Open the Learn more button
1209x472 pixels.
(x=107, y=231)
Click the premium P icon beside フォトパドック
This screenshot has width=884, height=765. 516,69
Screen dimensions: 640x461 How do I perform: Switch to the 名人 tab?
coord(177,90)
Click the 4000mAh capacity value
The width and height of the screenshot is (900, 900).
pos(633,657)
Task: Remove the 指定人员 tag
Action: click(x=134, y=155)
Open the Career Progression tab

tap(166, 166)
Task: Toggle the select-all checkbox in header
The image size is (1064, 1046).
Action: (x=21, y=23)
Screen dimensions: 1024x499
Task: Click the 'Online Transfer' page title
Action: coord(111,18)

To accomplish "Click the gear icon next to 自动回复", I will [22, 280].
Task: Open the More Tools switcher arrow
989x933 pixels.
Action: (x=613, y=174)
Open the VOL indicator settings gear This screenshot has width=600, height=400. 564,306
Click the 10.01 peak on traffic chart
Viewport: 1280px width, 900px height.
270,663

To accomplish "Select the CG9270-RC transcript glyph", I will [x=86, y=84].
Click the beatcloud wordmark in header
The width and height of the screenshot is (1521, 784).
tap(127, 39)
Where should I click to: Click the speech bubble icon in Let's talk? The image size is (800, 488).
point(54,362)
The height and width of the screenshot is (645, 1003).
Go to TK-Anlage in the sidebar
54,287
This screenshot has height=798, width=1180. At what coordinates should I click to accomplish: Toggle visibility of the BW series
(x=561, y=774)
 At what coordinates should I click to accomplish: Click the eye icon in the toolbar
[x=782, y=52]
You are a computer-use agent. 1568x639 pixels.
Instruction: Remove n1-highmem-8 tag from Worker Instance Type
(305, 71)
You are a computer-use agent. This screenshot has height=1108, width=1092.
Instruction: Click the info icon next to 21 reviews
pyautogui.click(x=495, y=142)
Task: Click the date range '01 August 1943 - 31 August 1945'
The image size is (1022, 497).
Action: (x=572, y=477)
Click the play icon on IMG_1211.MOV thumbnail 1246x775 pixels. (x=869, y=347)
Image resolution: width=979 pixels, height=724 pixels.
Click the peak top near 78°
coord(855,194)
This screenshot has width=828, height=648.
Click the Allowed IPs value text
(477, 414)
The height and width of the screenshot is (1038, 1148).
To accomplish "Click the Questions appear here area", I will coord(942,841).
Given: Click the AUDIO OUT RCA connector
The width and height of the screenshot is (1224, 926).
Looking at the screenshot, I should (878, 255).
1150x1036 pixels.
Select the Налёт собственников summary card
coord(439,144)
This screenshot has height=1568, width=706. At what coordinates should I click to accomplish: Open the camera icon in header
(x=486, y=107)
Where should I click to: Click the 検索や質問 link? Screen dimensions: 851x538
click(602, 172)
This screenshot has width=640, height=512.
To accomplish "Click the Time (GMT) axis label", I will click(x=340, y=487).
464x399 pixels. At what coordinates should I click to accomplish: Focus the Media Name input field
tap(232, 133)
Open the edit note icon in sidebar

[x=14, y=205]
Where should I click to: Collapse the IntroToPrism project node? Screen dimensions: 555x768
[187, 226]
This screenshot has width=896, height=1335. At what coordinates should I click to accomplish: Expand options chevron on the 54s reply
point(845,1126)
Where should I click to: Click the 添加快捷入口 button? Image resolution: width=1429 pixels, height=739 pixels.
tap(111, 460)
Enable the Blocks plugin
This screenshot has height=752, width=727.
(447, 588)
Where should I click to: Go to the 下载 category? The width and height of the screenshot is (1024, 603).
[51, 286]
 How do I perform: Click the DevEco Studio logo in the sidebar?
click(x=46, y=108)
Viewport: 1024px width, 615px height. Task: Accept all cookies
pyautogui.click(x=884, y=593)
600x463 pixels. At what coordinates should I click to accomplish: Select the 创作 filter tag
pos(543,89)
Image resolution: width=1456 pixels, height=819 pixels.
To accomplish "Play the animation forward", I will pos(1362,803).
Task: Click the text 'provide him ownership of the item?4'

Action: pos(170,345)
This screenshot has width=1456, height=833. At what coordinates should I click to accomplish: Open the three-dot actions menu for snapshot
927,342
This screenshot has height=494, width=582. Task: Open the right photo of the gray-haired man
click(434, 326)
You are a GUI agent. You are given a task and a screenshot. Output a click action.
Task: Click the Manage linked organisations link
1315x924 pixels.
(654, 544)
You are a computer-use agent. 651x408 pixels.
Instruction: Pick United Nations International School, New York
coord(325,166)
-=-=-=-=-
PROMPT: Reproduce the entries in full, exactly as written.

EXERCISE RESULT:
Open the Learn more button
1209x472 pixels.
(x=107, y=231)
Click the premium P icon beside フォトパドック
This screenshot has width=884, height=765. 516,69
Screen dimensions: 640x461 How do I perform: Switch to the 名人 tab?
coord(177,90)
Click the 4000mAh capacity value
The width and height of the screenshot is (900, 900).
pos(633,657)
Task: Remove the 指定人员 tag
Action: click(x=134, y=155)
Open the Career Progression tab

tap(166, 166)
Task: Toggle the select-all checkbox in header
The image size is (1064, 1046).
Action: (x=21, y=23)
Screen dimensions: 1024x499
Task: Click the 'Online Transfer' page title
Action: coord(111,18)

To accomplish "Click the gear icon next to 自动回复", I will [22, 280].
Task: Open the More Tools switcher arrow
989x933 pixels.
Action: (x=613, y=174)
Open the VOL indicator settings gear This screenshot has width=600, height=400. 564,306
Click the 10.01 peak on traffic chart
Viewport: 1280px width, 900px height.
270,663

To accomplish "Select the CG9270-RC transcript glyph", I will [x=86, y=84].
Click the beatcloud wordmark in header
The width and height of the screenshot is (1521, 784).
tap(127, 39)
Where should I click to: Click the speech bubble icon in Let's talk? The image size is (800, 488).
point(54,362)
The height and width of the screenshot is (645, 1003).
Go to TK-Anlage in the sidebar
54,287
This screenshot has height=798, width=1180. At what coordinates should I click to accomplish: Toggle visibility of the BW series
(x=561, y=774)
 At what coordinates should I click to accomplish: Click the eye icon in the toolbar
[x=782, y=52]
You are a computer-use agent. 1568x639 pixels.
Instruction: Remove n1-highmem-8 tag from Worker Instance Type
(305, 71)
You are a computer-use agent. This screenshot has height=1108, width=1092.
Instruction: Click the info icon next to 21 reviews
pyautogui.click(x=495, y=142)
Task: Click the date range '01 August 1943 - 31 August 1945'
The image size is (1022, 497).
Action: (x=572, y=477)
Click the play icon on IMG_1211.MOV thumbnail 1246x775 pixels. (x=869, y=347)
Image resolution: width=979 pixels, height=724 pixels.
Click the peak top near 78°
coord(855,194)
This screenshot has width=828, height=648.
Click the Allowed IPs value text
(477, 414)
The height and width of the screenshot is (1038, 1148).
To accomplish "Click the Questions appear here area", I will coord(942,841).
Given: Click the AUDIO OUT RCA connector
The width and height of the screenshot is (1224, 926).
Looking at the screenshot, I should (878, 255).
1150x1036 pixels.
Select the Налёт собственников summary card
coord(439,144)
This screenshot has height=1568, width=706. At what coordinates should I click to accomplish: Open the camera icon in header
(x=486, y=107)
Where should I click to: Click the 検索や質問 link? Screen dimensions: 851x538
click(602, 172)
This screenshot has width=640, height=512.
To accomplish "Click the Time (GMT) axis label", I will click(x=340, y=487).
464x399 pixels. At what coordinates should I click to accomplish: Focus the Media Name input field
tap(232, 133)
Open the edit note icon in sidebar

[x=14, y=205]
Where should I click to: Collapse the IntroToPrism project node? Screen dimensions: 555x768
[187, 226]
This screenshot has width=896, height=1335. At what coordinates should I click to accomplish: Expand options chevron on the 54s reply
point(845,1126)
Where should I click to: Click the 添加快捷入口 button? Image resolution: width=1429 pixels, height=739 pixels.
tap(111, 460)
Enable the Blocks plugin
This screenshot has height=752, width=727.
(447, 588)
Where should I click to: Go to the 下载 category? The width and height of the screenshot is (1024, 603).
[51, 286]
 How do I perform: Click the DevEco Studio logo in the sidebar?
click(x=46, y=108)
Viewport: 1024px width, 615px height. Task: Accept all cookies
pyautogui.click(x=884, y=593)
600x463 pixels. At what coordinates should I click to accomplish: Select the 创作 filter tag
pos(543,89)
Image resolution: width=1456 pixels, height=819 pixels.
To accomplish "Play the animation forward", I will pos(1362,803).
Task: Click the text 'provide him ownership of the item?4'

Action: pos(170,345)
This screenshot has width=1456, height=833. At what coordinates should I click to accomplish: Open the three-dot actions menu for snapshot
927,342
This screenshot has height=494, width=582. Task: Open the right photo of the gray-haired man
click(434, 326)
You are a GUI agent. You are given a task and a screenshot. Output a click action.
Task: Click the Manage linked organisations link
1315x924 pixels.
(654, 544)
You are a computer-use agent. 651x408 pixels.
Instruction: Pick United Nations International School, New York
coord(325,166)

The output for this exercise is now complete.